Entre la Liste unifiée et le mouvement de boycott, les Palestiniens d'Israël ont besoin de retrouver confiance et foi en l'engagement politique

« La volonté du peuple » est le slogan choisi par la Liste unifiée en vue des élections législatives devant former le 20e parlement israélien (la Knesset). La liste rassemble les communistes (Jabha), les islamistes (Mouvement islamique) et les nationalistes démocrates (Balad), trois courants idéologiques qui représentent la majorité des 1,3 million de citoyens palestiniens d'Israël, qui forment 20 % de la population du pays. Ce slogan vise à porter au premier plan le combat de plus en plus intense de la liste commune : convaincre leurs partisans que l'unification des trois partis est une étape historique qui reflète des besoins essentiels, et non une nouvelle tactique mise en place afin de surmonter le relèvement du seuil électoral de 2 % à 3,25 % par la droite israélienne dans la 19e Knesset.
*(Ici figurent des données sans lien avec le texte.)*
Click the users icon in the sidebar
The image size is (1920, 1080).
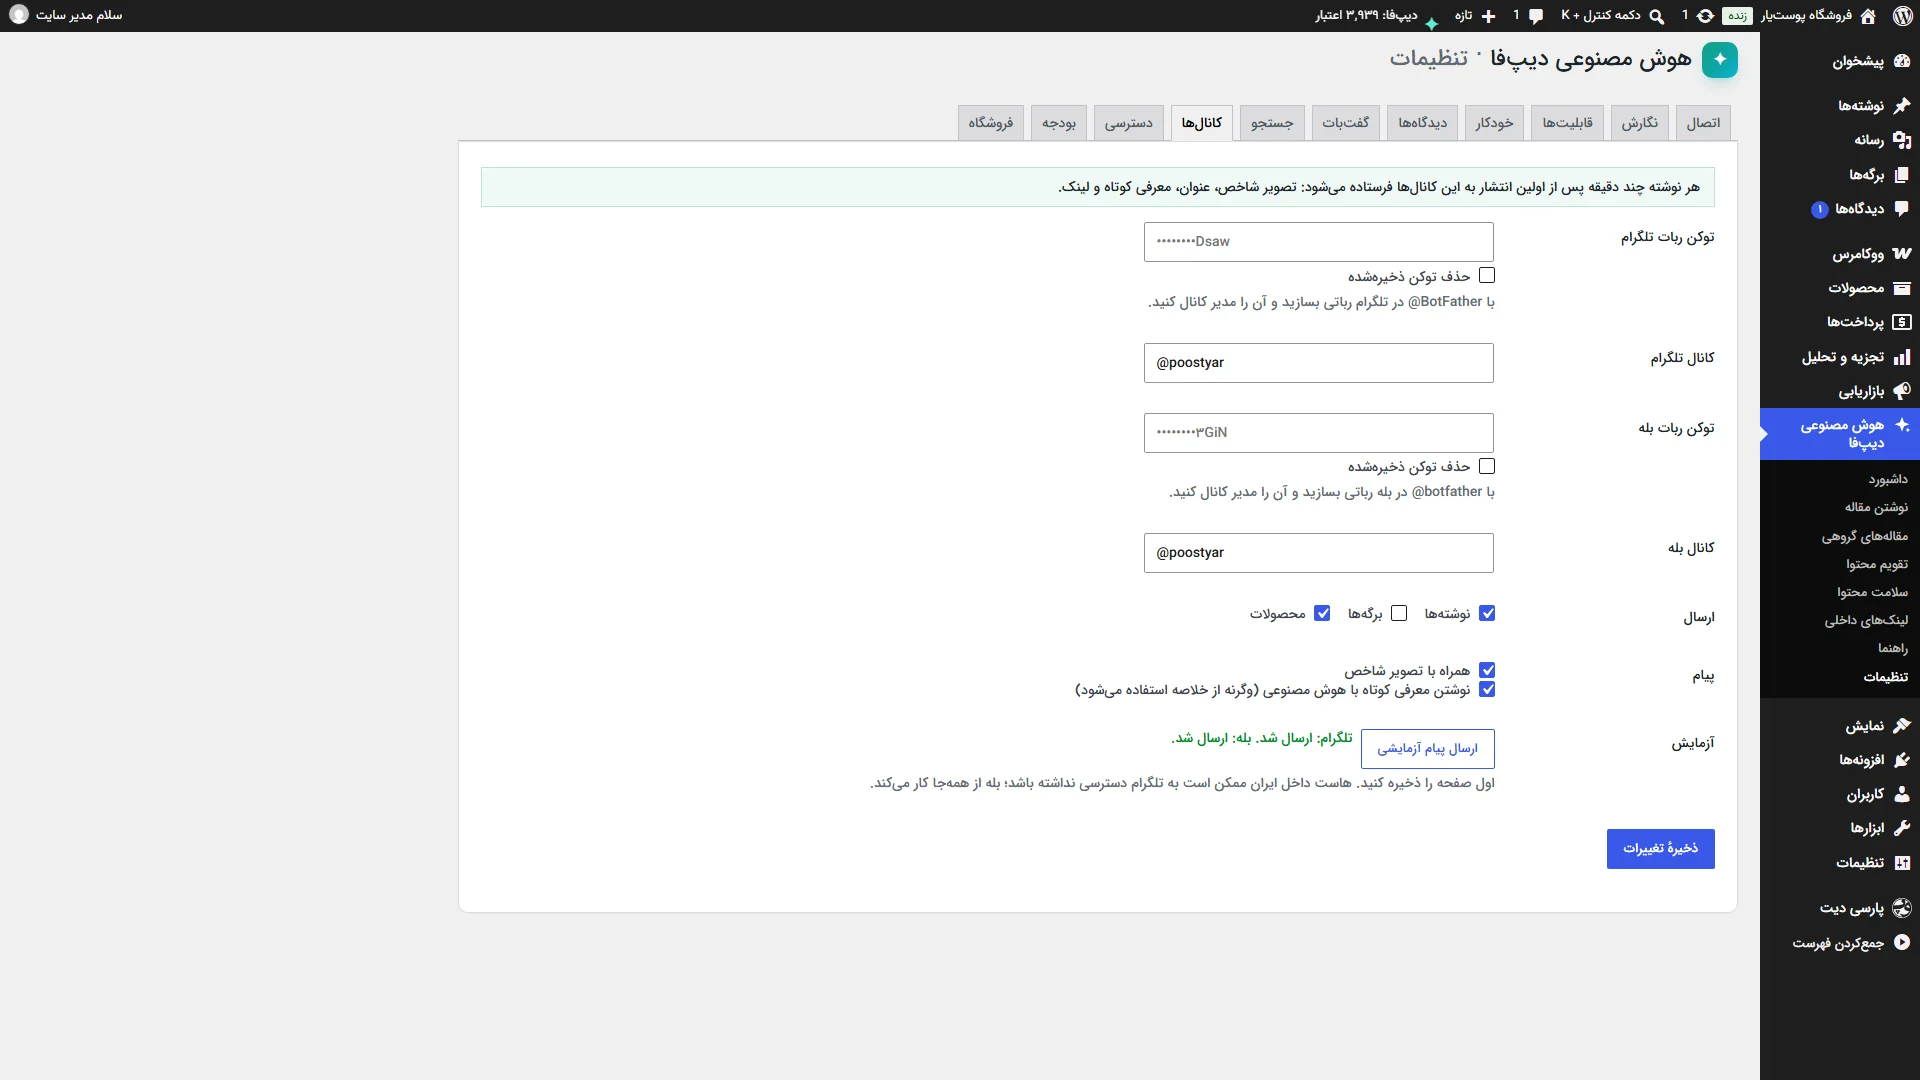point(1902,794)
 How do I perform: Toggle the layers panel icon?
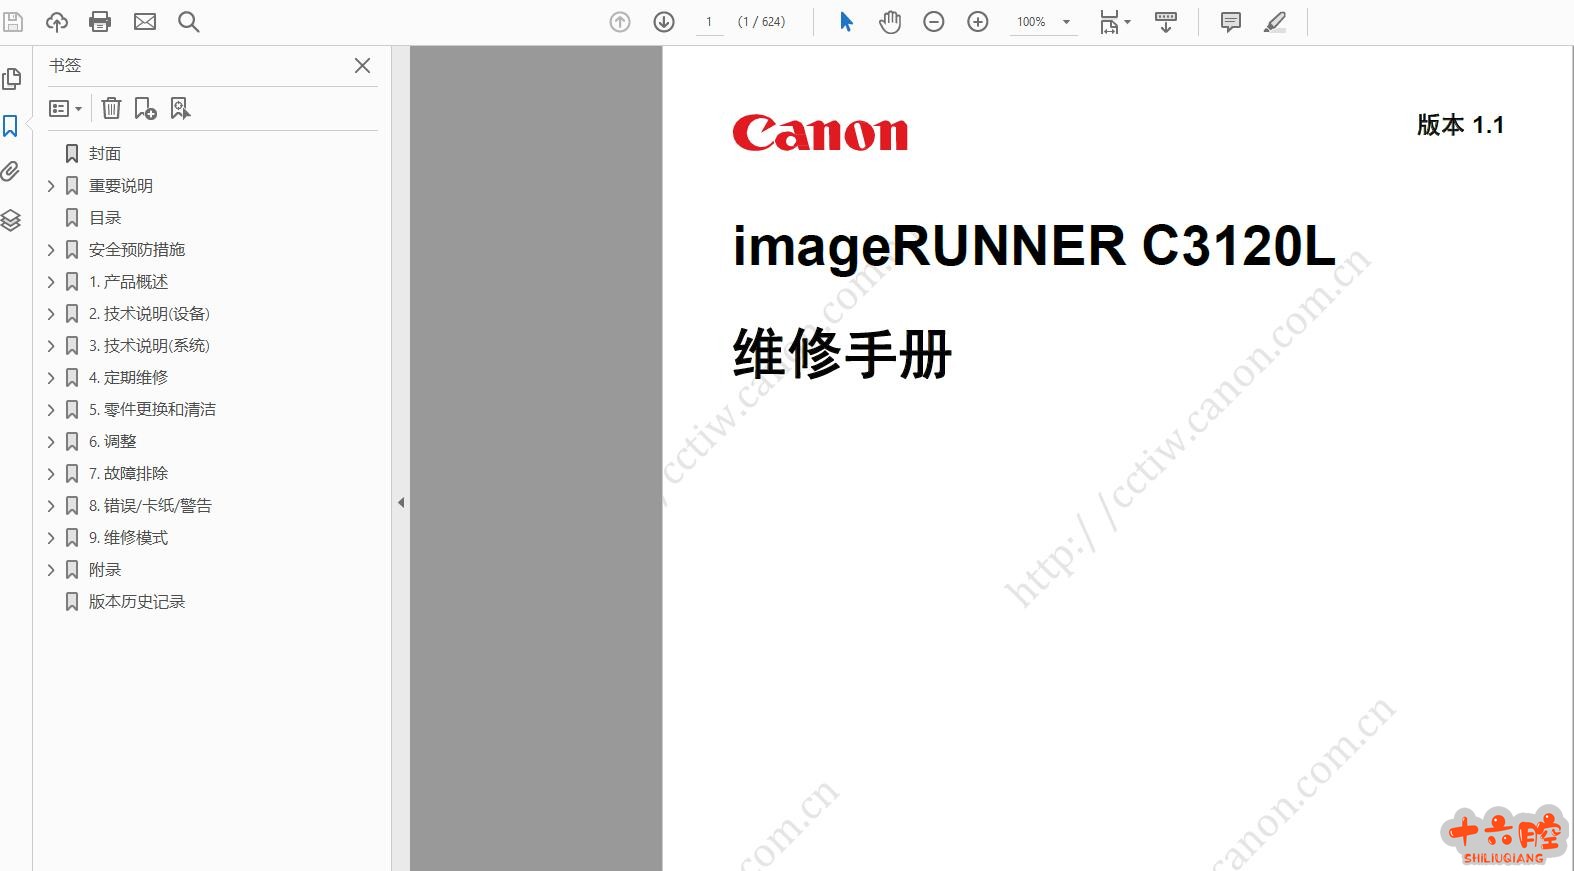coord(11,220)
En fait, la « volonté du peuple » existe et n'a pas changé depuis de nombreuses années. Le peuple demande cette unification depuis longtemps, et lorsque le débat interne agressif entre les trois partis politiques a épuisé la communauté palestinienne, certains ont menacé de ne pas voter si les partis concouraient séparément.

Depuis plusieurs décennies, chaque élection commence avec cette question d'unification et la saga épineuse de la négociation des quotas. Le contexte de cette saga était le refus idéologique catégorique des communistes de coopérer avec les islamistes et en vue d’une unification sur une base nationale (car ils se considèrent comme un parti judéo-arabe). Dès que le relèvement du seuil électoral est venu menacer les intérêts des partis, les enjeux ont rapidement augmenté et les positions idéologiquement clivantes ont été abandonnées en raison de la situation de quitte ou double qui s'est alors imposée.

Cette nouvelle situation qui résout le débat entre les trois partis, et le déclin de la concurrence politique interne, semblent maintenant ouvrir un espace plus large pour un autre débat : un débat qui ose aborder la question initiale de la participation des Palestiniens aux élections israéliennes et de la fonctionnalité de cette représentation dans le système politique israélien. Outre la montée des différents groupes de protestation de jeunes au cours des deux dernières années, le manque de concurrence entre les trois partis politiques est le seul facteur qui a contribué à accroître légèrement le soutien apporté au mouvement de boycott après plusieurs décennies de performances médiocres.

Le mouvement de boycott repose sur un principe simple : faire partie du parlement israélien donne une légitimité à la législation israélienne. Aux yeux de ce mouvement, l'implication dans les élections israéliennes est une feuille de vigne couvrant un système politique essentiellement raciste qui assure principalement les intérêts juifs, tout en sabotant les principes de la justice et des droits de l'homme, ainsi que les droits historiques et collectifs du peuple palestinien. Les citoyens palestiniens en Israël sont victimes de l'« Etat juif » ; ils sont traités comme des citoyens de seconde zone alors que les juifs du monde entier « ont les clés » pour acquérir cette citoyenneté, comme cela a été formulé par la Cour suprême israélienne dans une décision datant de mars 2000.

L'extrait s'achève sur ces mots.